*** Begin section ***

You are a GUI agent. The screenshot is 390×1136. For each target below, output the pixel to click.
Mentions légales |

*** End section ***
*** Begin section ***

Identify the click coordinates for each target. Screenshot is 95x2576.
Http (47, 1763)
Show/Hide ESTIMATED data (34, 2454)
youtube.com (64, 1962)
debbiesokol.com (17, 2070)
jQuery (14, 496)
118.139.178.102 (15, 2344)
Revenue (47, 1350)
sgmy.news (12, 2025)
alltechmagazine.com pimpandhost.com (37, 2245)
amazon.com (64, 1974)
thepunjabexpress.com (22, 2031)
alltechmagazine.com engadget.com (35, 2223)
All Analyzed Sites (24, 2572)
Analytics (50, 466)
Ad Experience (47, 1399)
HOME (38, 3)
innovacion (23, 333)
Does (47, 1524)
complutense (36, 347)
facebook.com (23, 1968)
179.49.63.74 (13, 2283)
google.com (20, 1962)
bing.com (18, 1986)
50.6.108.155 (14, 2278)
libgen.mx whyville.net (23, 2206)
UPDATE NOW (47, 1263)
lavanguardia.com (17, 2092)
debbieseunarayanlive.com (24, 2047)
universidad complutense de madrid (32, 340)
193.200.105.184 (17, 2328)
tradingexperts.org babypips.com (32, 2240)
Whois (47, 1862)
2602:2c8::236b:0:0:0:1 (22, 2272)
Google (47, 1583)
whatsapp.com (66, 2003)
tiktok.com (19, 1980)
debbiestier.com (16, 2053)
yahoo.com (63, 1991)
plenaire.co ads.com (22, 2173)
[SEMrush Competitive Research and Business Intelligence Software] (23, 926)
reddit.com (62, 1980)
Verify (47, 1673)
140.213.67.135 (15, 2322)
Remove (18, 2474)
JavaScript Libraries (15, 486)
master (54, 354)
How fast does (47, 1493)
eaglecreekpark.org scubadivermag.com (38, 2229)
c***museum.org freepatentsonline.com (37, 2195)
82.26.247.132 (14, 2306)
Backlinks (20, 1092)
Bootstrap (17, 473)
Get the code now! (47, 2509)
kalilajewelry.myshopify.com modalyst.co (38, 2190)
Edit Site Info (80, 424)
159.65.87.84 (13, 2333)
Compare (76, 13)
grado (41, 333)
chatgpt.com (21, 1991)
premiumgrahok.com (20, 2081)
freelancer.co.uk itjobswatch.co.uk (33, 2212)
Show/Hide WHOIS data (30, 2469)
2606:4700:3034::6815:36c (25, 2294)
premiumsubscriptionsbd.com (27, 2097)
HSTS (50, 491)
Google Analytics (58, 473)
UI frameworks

*** End section ***

Task prompt: Look over the entries above and say how many lines contain "alltechmagazine"; give only the number.

Final answer: 2